Keep in mind that the width measurement is for a single very simple curtain. With these measurements if you make a single curtain, you will not have much in the way of gathering (folds) when you put your curtain up. Many will want a pair of curtains per window. To determine the width each curtain will need to be, you will need to do a little math. Each curtain should be about 75% of your total width. In my example, I would then need a width of 26.25 inches. Or you could just make two full size curtains have a lot of folds – this technique can be very pretty with lightweight fabrics or cumbersome with heavier ones.

Next, measure the length you want your curtains to be. This is up to personal preference. Perhaps, you want a half-curtain with a valance in your kitchen window, or you want a floor length curtain for the living room or you want the curtain to stop at the end of the sill. Decide and measure; measure again. Remember measure twice, cut once. We’ll repeat this mantra over and over again. Add one inch to your measurement. Add additional inches equal to the depth of your curtain rod if you have a rod that bends around the side of the window. In my example, I have 37 inches that I want to cover. So I need 38 inches.

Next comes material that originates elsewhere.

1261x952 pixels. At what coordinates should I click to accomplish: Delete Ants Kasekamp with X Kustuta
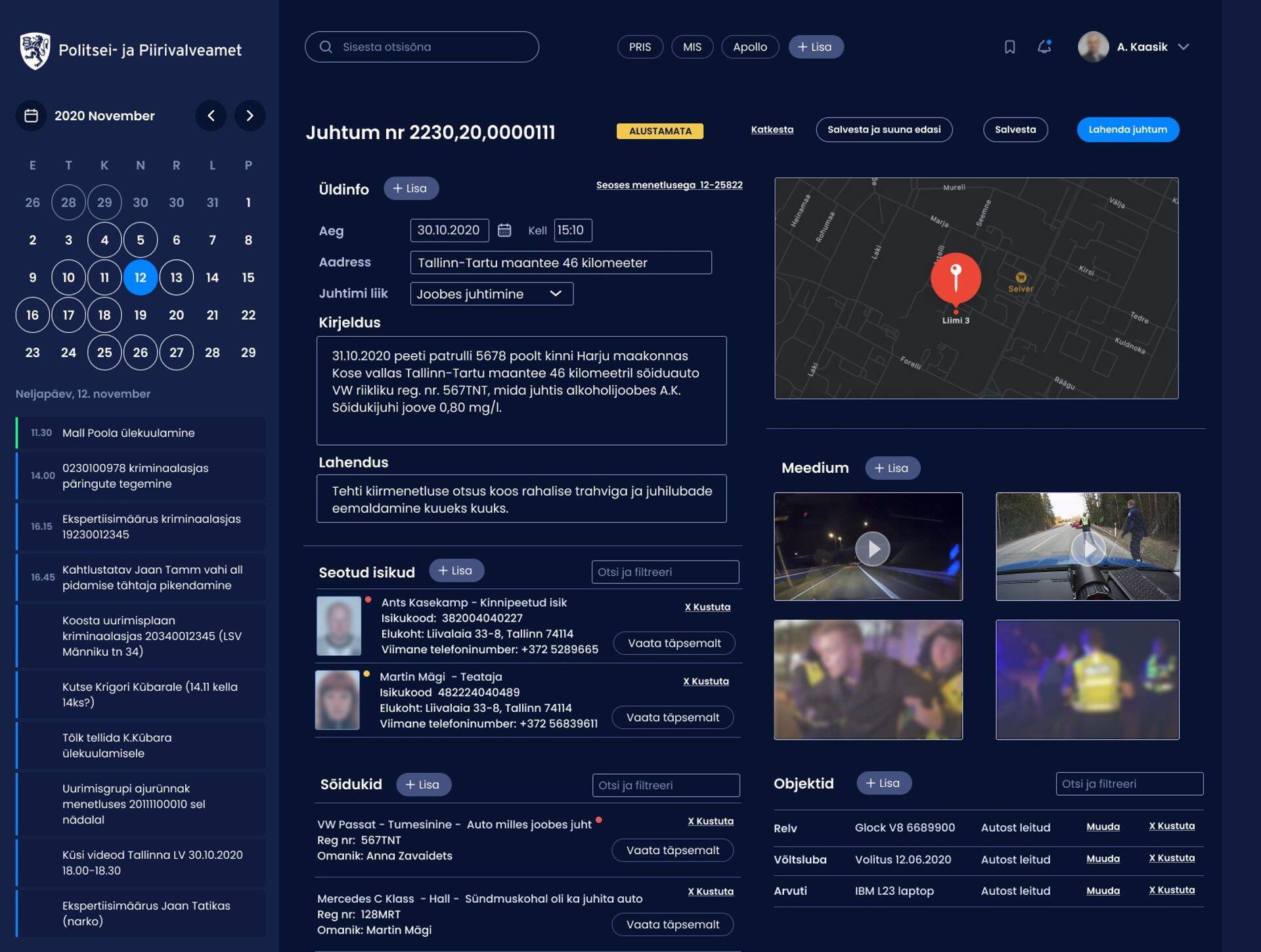tap(707, 607)
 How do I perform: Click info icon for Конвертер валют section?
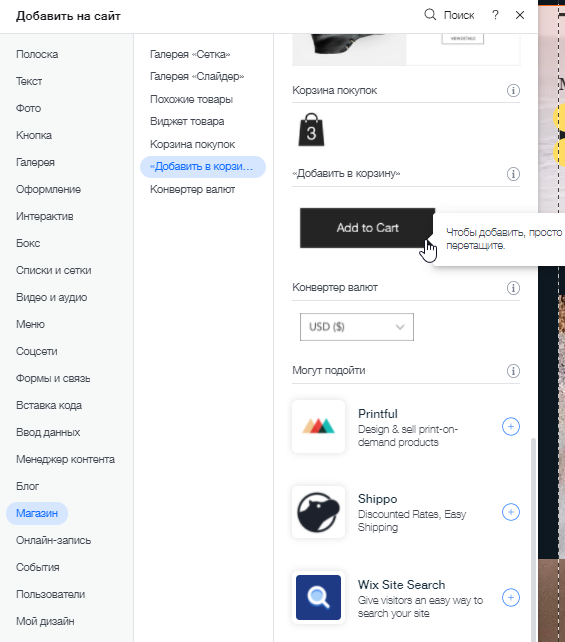513,288
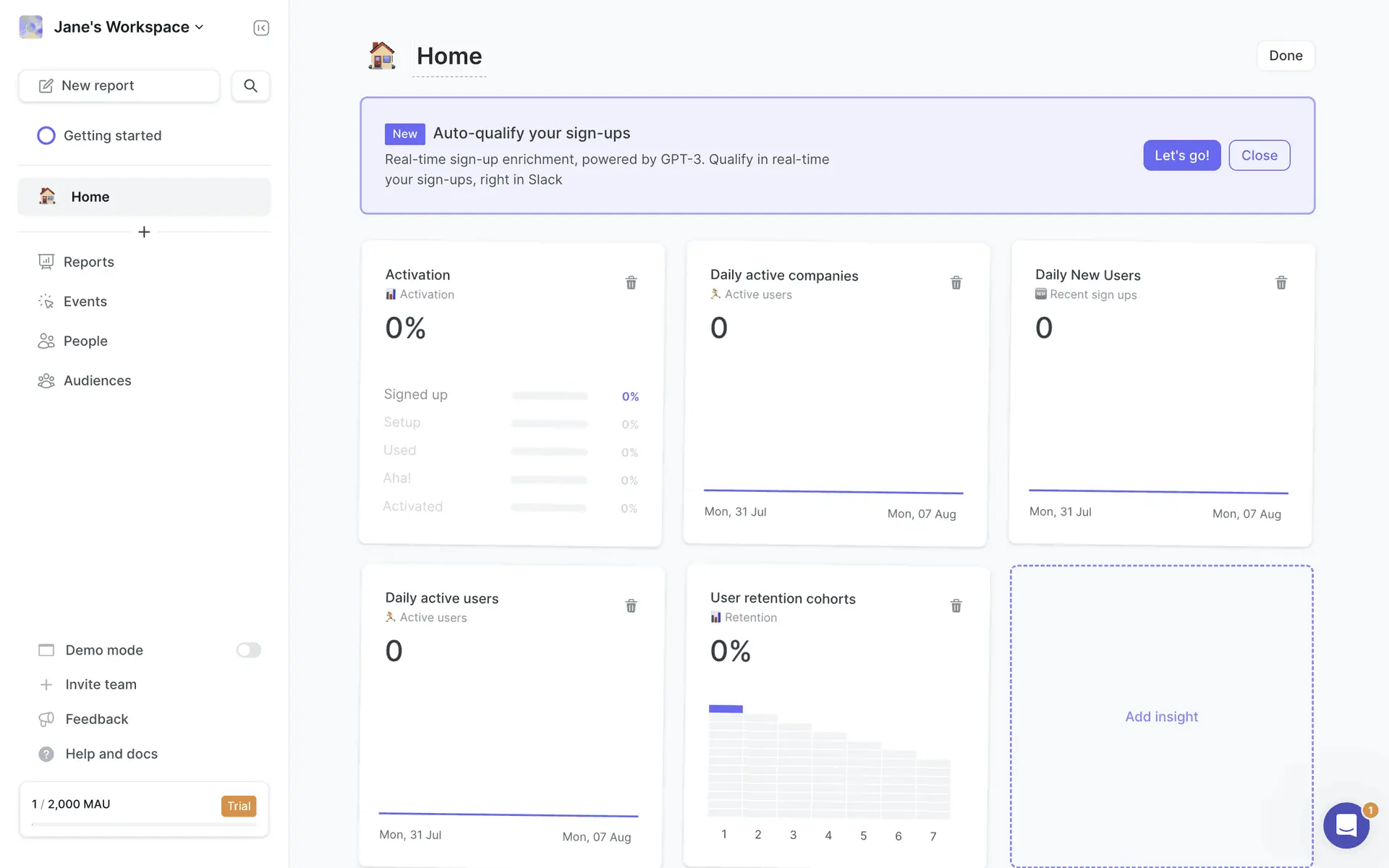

If you don’t have fabric, now is the time to figure out what you will need. The fabric you purchase factors in your width, and you are limited to the stock on hand there. Most fabric at a typical American fabric shop (local quilt shop, JoAnns, etc) come in widths between 36 to 54. You may find some specialty fabrics come in other widths, so this is just in general. The length of your fabric will determine the number of yards you need. If you need help with the inches to yards math and don’t want to use a calculator, there are all kinds of apps that can help. In general though divide your inches by 36. My measurement ends up being 1.06. I round-up to quarter yards, so I need 1.25 yards of each fabric.

Remember to consider, how many curtains you are making as well. Using my example, if I wanted two panels out of each cut I would need a fabric that is at least 52.5 inches wide. If I fall in love with a fabric that is only 44 inches wide, I will need an additional 1.25 yards (for a total of 2.5 yards) to make two curtains.

Once you have your fabric, launder it. Wash it on the highest temperature the fabric can handle and dry it. This should take care of any shrinkage. My method is to wash my fabric on speed wash with about one-quarter to one-half the normal amount of detergent. Do not use fabric softener. I dry my fabric based on what it is. Then, iron your fabric.